We first performed a literature review of English language papers in PubMed, MEDLINE and Embase between 2005 and April 2011 using the keywords ‘generic clopidogrel’. But because this resulted in only a limited number of publications, e.g. only seven relevant English language papers were cited in PubMed, the literature search was supplemented by additional information, papers and web-based articles known to the many co-authors from health authorities, health insurance agencies and their advisers from across Australia, Europe and the Middle East regarding generic clopidogrel. This information was subsequently re-confirmed with each co-author by the lead co-author Dr Brian Godman to ensure the accuracy of the data provided, hence its robustness. This is an accepted technique where there is limited information publically available to achieve study aims [24673742]. No attempt was made to review the quality of the published studies using the methodology of the Cochrane Collaboration [43] in view of the paucity of peer-reviewed published studies.

Reimbursed prices for generic clopidogrel were either provided directly from the co-authors from their own internal sources based on the 75 mg tablet (Personal communications from: Mr Iain Bishop, Mr Thomas Burkhardt, Dr Jurij Furst, Dr Kristina Garuoliene, Dr Hanna Koskinen, Mr Ott Laius, Dr Catherine Sermet, Dr Peter Skiöld, Professor Ulrich Schwabe, Dr Agnes Vitry); alternatively from administrative databases (Republic of Serbia’s Health Insurance Fund database, Dr Marija Kalaba). The findings were again validated with pertinent co-authors to ensure accuracy. Data from administrative databases included reimbursed expenditure/defined daily dose (DDD)–with DDDs defined as ‘the average maintenance dose of the drug when used on its major indication in adults’ [44]–for both the originator and generics. This approach has been successfully used in previous publications when reviewing the impact of ongoing reforms to reduce generics prices versus originators to enhance future prescribing efficiency in Europe [24673740]. The countries reviewed were selected based on their different geographies, financial base for the healthcare system (taxation or insurance based) and population size to enable comprehensive comparisons of payer activities as well as reimbursed prices to provide examples to others. In addition in some countries, generic clopidogrel has only recently been reimbursed, see Table 2.

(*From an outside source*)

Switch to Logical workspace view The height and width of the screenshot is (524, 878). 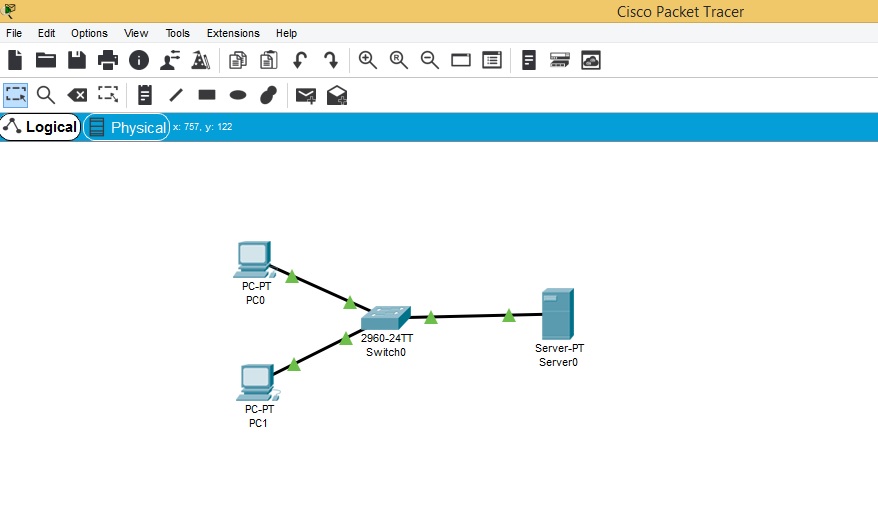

The demand-side measures initiated in each selected country to enhance the utilisation of generic clopidogrel have been taken from published sources supplemented with additional information from the co-authors. The latter approach providing most data in view of, as stated, limited available information in the public domain. Demand-side activities were again checked with pertinent co-authors to ensure the accuracy of the information provided. The various demand-side measures were subsequently collated using the 4E methodology, i.e. education, engineering, economics and enforcement, to simplify comparisons between countries, see Table 1. This approach has been successfully used in other settings to compare and contrast the influence of different demand-side interventions in practice [3463840].

Table 2: Individual countries’ health authorities and health insurance companies’ responses to enhance the prescribing and dispensing of generic clopidogrel

Table 2: (Continued)

Table 2: (Continued)

Table 2: (Continued)

Table 2: (Continued)

Results

Most health authorities and insurers have adopted a pragmatic approach towards differences in the salt and indications between the generic and the originator drug to enhance the prescribing of generic clopidogrel, see Table 2; with examples of pragmatic approaches documented in Table 3. However, this has not always been possible. For example, activities in Norway, Portugal and Slovenia have resulted in all or some versions of generic clopidogrel being removed from the market place for a period of time, see Table 2.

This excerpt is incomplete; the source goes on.